La decisión de la presidenta Claudia Sheinbaum de no asistir a la inauguración y entregar el boleto simbólico 0001 a una niña indígena es una jugada política que envía un mensaje interno —pero deja preguntas externas sobre el nivel de compromiso diplomático en eventos clave.

El impacto económico del torneo será enorme y desigual. Estados Unidos absorberá la mayor parte de la derrama por volumen de sedes y mercado, mientras que México deberá maximizar beneficios sin perder narrativa propia.
Para las tres economías, el Mundial es una plataforma para atraer inversión, abrir puertas a nuevas cadenas de valor, impulsar infraestructura urbana y promover cooperación turística. Pero también es una medición silenciosa de confianza: cuán bien pueden trabajar juntos estos países cuando las prioridades nacionales divergen.

En lo social, el torneo abre una ventana inédita. La coexistencia de visitantes, aficiones y ciudades de tres países pone a prueba discursos sobre identidad, integración y convivencia.
Para México es una ocasión para mostrar modernidad y diversidad; para Estados Unidos, una prueba de seguridad y migración ordenada; para Canadá, promoción de una identidad abierta y multicultural. El Mundial se convierte así en un laboratorio de convivencia norteamericana.

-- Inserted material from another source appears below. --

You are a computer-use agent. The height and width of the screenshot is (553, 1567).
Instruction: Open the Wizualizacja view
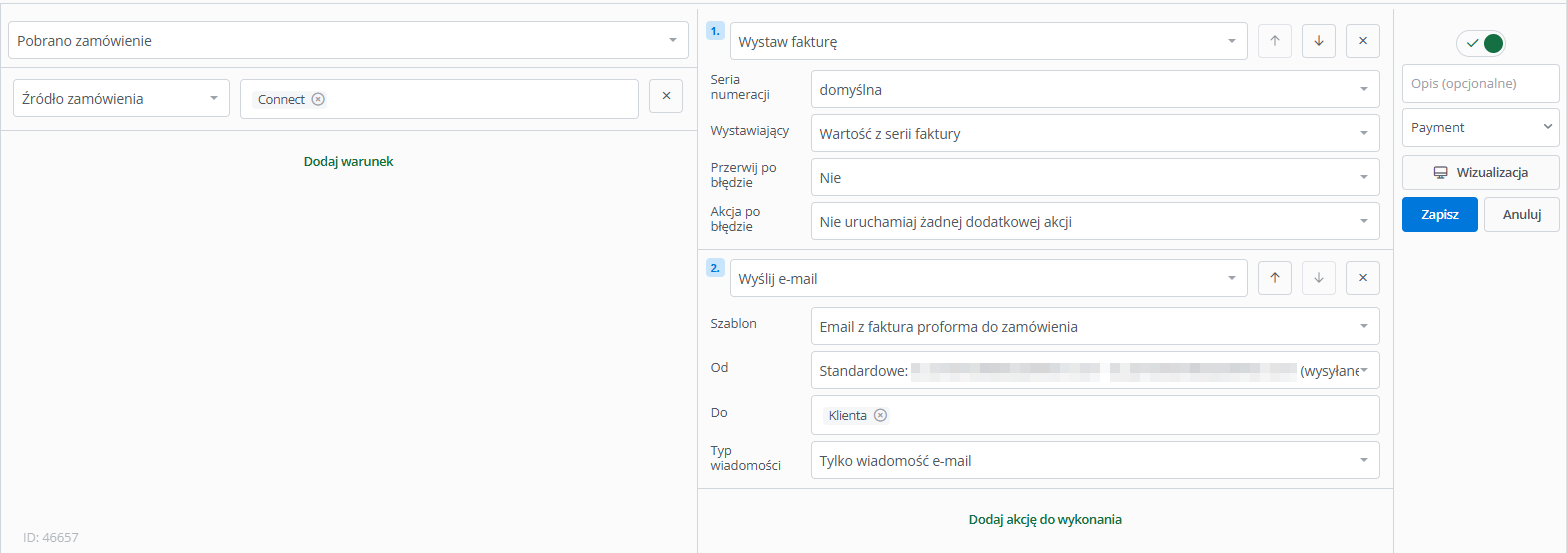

La política también juega su partido. Con el T-MEC en proceso de revisión, las agendas migratorias ríspidas, y la seguridad fronteriza en debate, el torneo podría operar como un espacio de “diplomacia suave”. La presencia —o ausencia— de mandatarios en eventos claves marcará la narrativa.

Donald Trump asumiendo el centro del escenario político del sorteo muestra la intención de convertir el Mundial en un activo electoral. Claudia Sheinbaum, en tanto, más reservada, mide tiempos. Y el ministro de Canadá, Mark Carney, silencioso, juega a la consistencia diplomática. Tres estilos que hablan mucho de la relación trilateral vigente.

El Mundial 2026 será el examen más visible de qué tan funcional es la alianza norteamericana bajo presión. No es solo futbol: es logística, política, economía, diplomacia e imagen. Lo que ocurra en los estadios será importante; lo que ocurra fuera de ellos será decisivo. En una Norteamérica profundamente interdependiente, el Mundial puede convertirse en símbolo de cohesión… o en recordatorio de la fragmentación.

En fin, el Mundial 2026 esta a punto, este viernes 6 de diciembre, de iniciar el pulso de la coordinación, liderazgo, imagen internacional y capacidad real de cooperación entre líderes tres países sede, en un momento de tensiones por comercio, migración y seguridad.
No es solo futbol: es geopolítica sobre césped.